Hi all. I am new to these forums and wanted some other peoples advice.

My wife and I have been married for 9 years. I am still in love with her and always have been. Neither of us has even been unfaithful etc but we cannot make the marriage work.

My problem is twofold in that she seems to have lost the will to live. My wife never seems to have time to spend with me or my children and all she does is vaccuum and clean the house. If I buy her something nice she is miserable, if I take her somewhere she is miserable. If she spends time with me or the kids it seems like a duty or a chore to be got over with quickly and she keeps saying to the girls to hurry up when they are playing.

She has a definate compulsion when it comes to cleaning and I keep telling her that I would rather have a fun memory in a dirty house than have no memories of her at all except for her cleaning.

The second part of the problem is that she refuses to talk about our problems. She tells me I am too sensitive just because I have spoken to her and told her that I cannot see the point in being married when she clearly doesn't care for me. If she never spends time with me, has duty sex very occasionally and doesn't want to be with me then it can hardly be love and a healthy relationship can it?

We lost a child a number of years ago and she dealt with it very strangely with only limited grief and also by just saying 'its over with, move on' although I don't believe she will has moved gotten over it yet at all.

We went to marriage councelling here a year ago but the councillors were not very good. They told her they wanted her to discuss her problems with a psychologist and she stormed out. Then the counsillor told me privately when she was gone that she couldn't do anything unless my wife wanted help and good luck to me, I then found out later that my wife had gone to see the counsillor on her own and the counsillor basically told her that she needed to see me and my wifes behaviour was fine.

I am very confused. I have had enough basically but for the sake of our daughters I wanted to see if anyone had some useful advice on how to get her to discuss and deal with our issues.

Thank all
Steve


----------



## chefmaster (Oct 30, 2010)

This is just a guess but I'm thinking when you guys are playing what's going through her mind is 'How can they even think of having fun right now' it's still so prevalent in her mind.

She needs more counseling for sure.
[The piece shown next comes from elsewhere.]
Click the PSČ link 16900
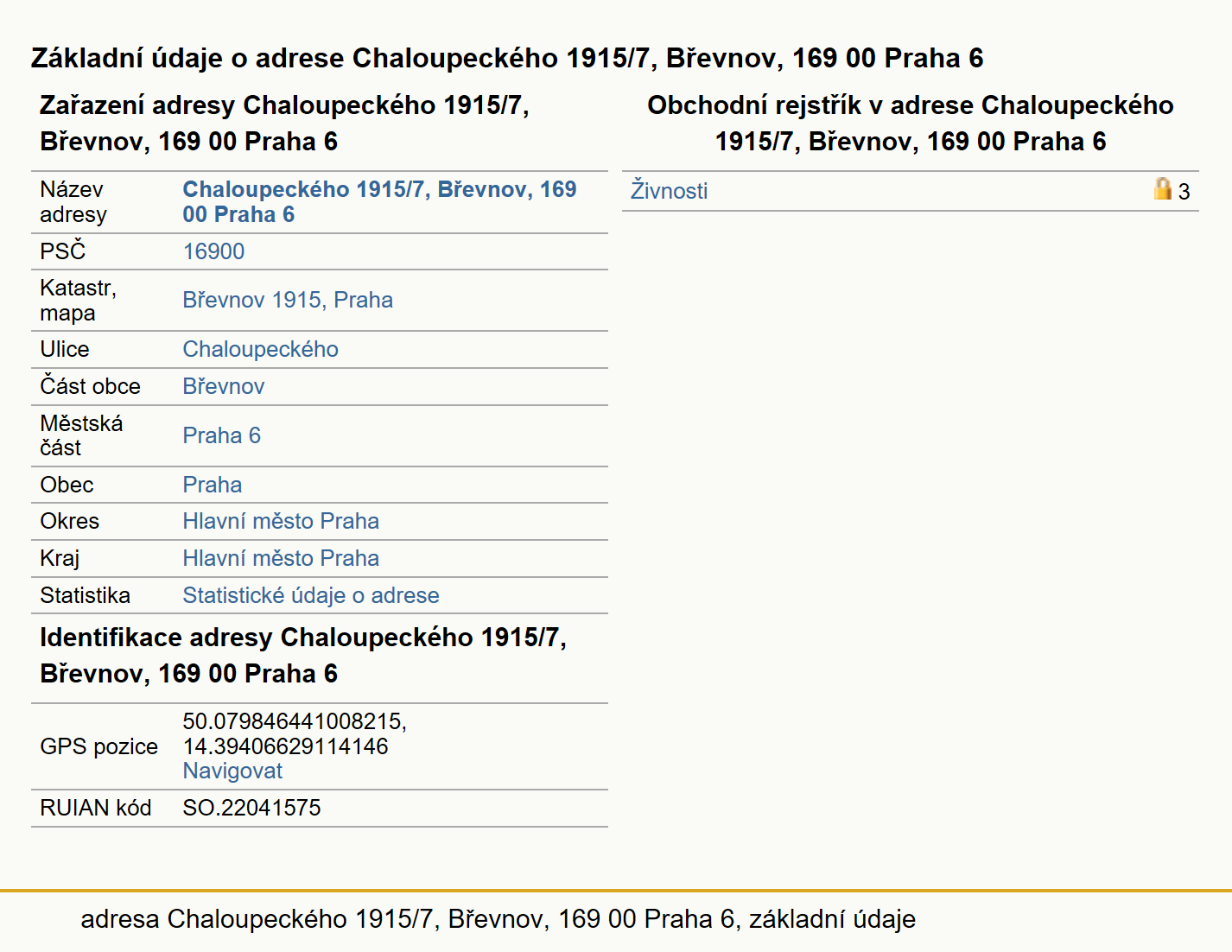The image size is (1232, 952). (x=213, y=251)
She needs somehow to break down and actually talk about what's bothering her, not an easy thing to get someone to do sometimes.

Discussing it continually over a period of time and not letting up until there is progress is one way to handle it. 
Once progress has occured there usually seems to be a small breakdown accompanied by a windfall of info that comes out along with warranted and unwarranted anger and accusations for which unconditional love and apologies are usually necessary.

Depression is a strange animal that should be handled with care and usually by a professional over a much longer period of time.


----------